In the listing that follows, find the line with "Click the yellow comment note toolbar icon", then copy exactly from it through the line with "This screenshot has width=294, height=268.", leaving out every picture.

# Records supplied
────────────────

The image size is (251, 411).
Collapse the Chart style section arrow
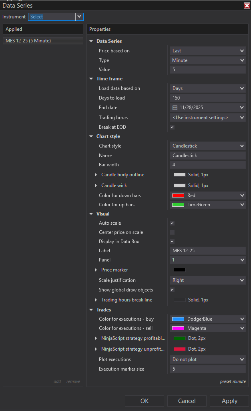[91, 136]
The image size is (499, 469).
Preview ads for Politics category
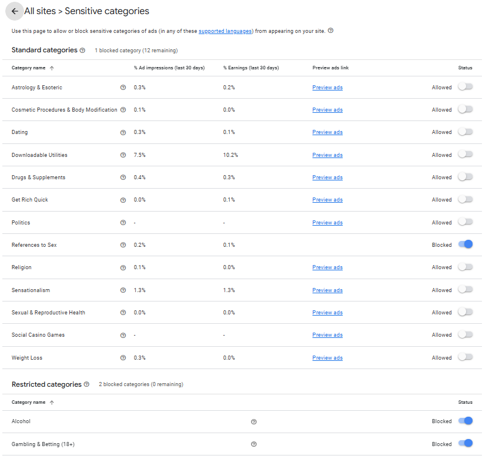[327, 223]
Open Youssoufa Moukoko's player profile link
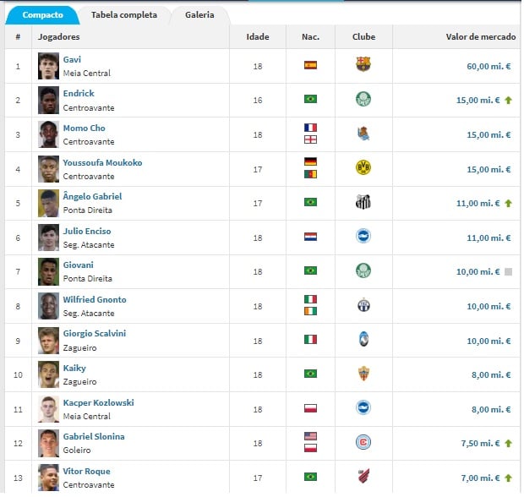 (x=102, y=163)
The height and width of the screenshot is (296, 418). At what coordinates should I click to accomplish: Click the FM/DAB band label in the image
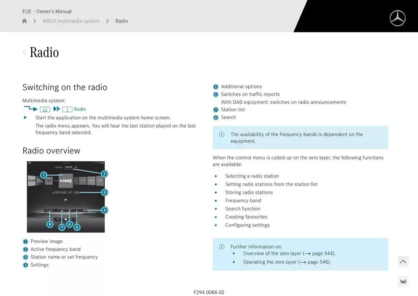[68, 167]

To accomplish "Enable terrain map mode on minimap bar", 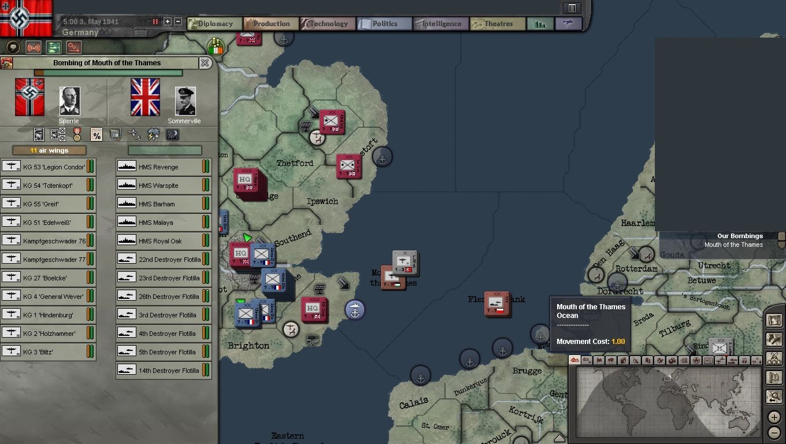I will (x=574, y=360).
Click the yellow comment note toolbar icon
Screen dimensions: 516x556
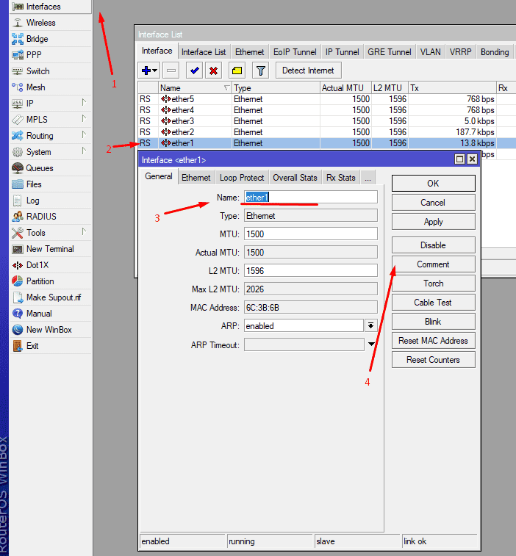(237, 71)
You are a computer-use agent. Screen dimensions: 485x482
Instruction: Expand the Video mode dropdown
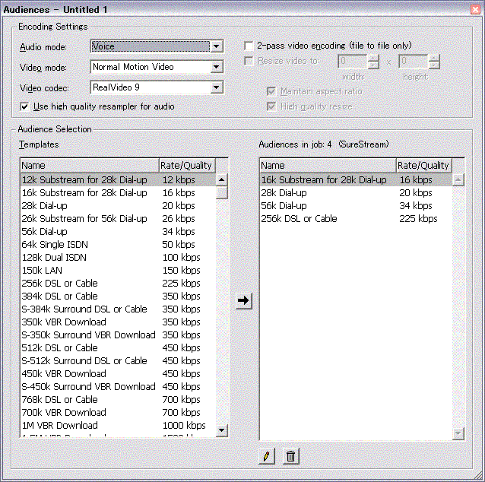tap(217, 67)
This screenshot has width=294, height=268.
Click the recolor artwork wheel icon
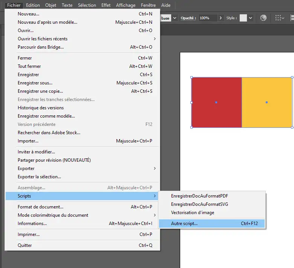263,18
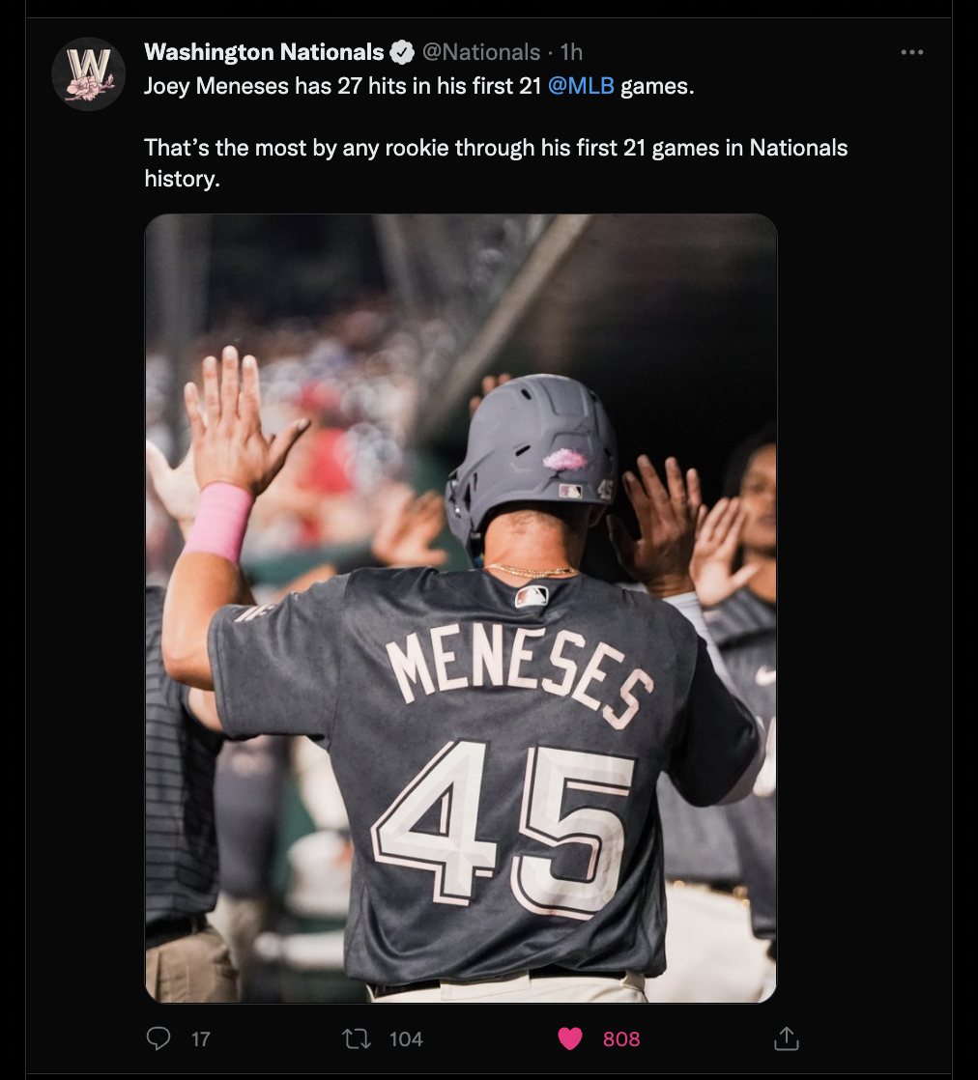This screenshot has width=978, height=1080.
Task: Open the @MLB mention link
Action: click(x=581, y=86)
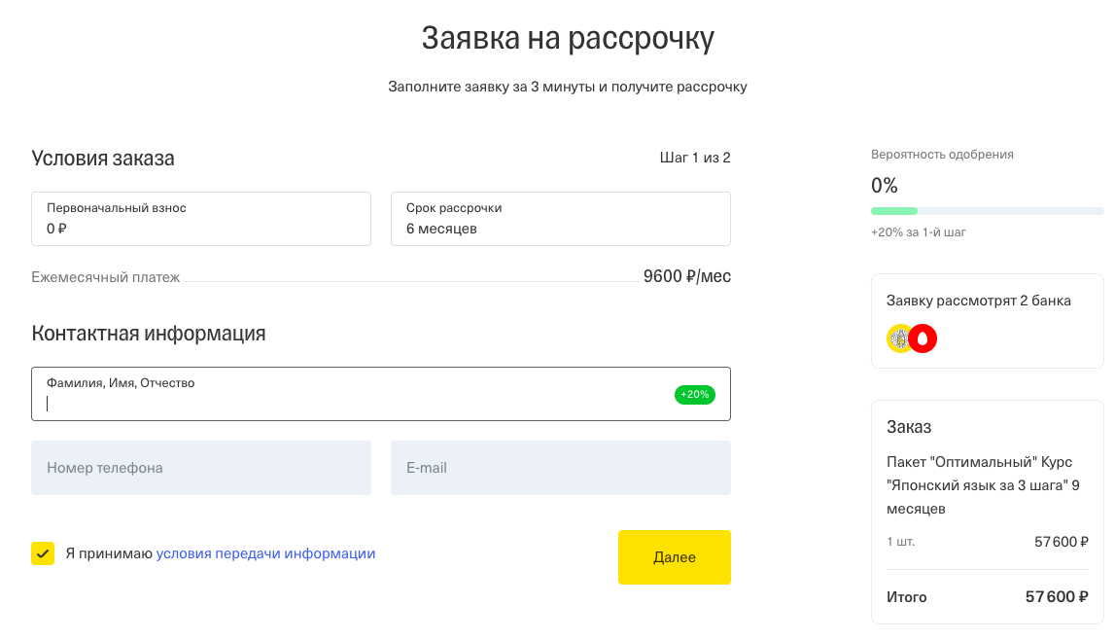This screenshot has height=640, width=1115.
Task: Click the "Заявку рассмотрят 2 банка" heading
Action: 978,301
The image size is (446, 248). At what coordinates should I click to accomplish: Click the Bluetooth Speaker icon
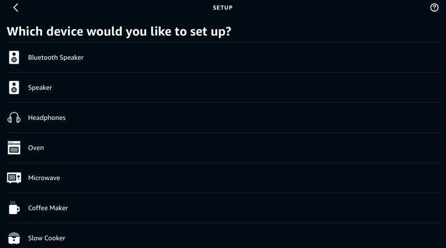(14, 58)
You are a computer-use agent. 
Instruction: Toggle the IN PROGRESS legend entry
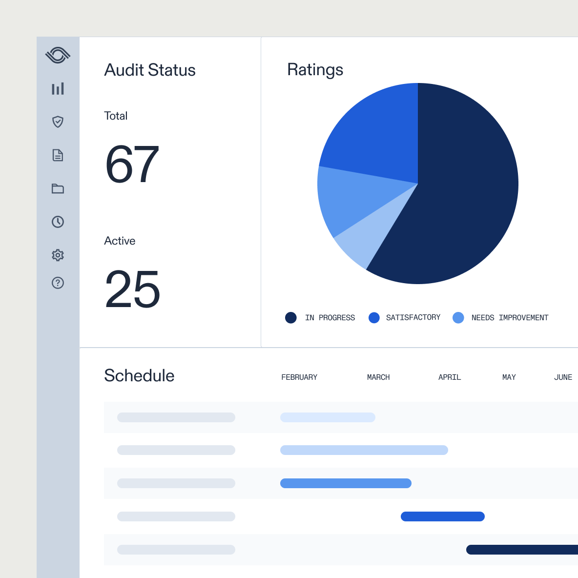(320, 318)
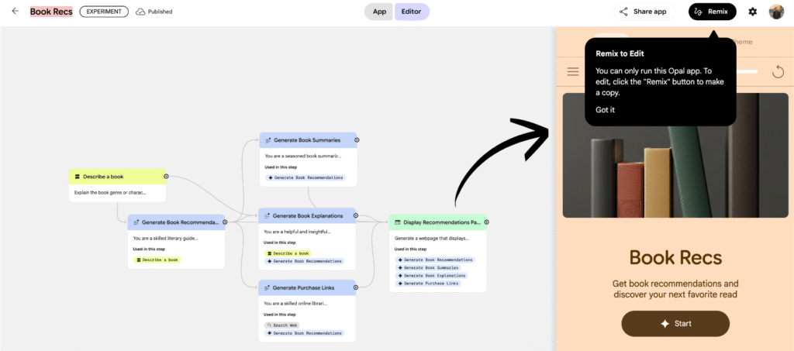Expand the Generate Purchase Links node port
Viewport: 794px width, 351px height.
point(357,287)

────────────────

# Response
Click the yellow comment note toolbar icon
Screen dimensions: 516x556
(237, 71)
You are a computer-use agent. Screen dimensions: 485x482
Instruction: Expand the Video mode dropdown
tap(217, 67)
This screenshot has width=294, height=268.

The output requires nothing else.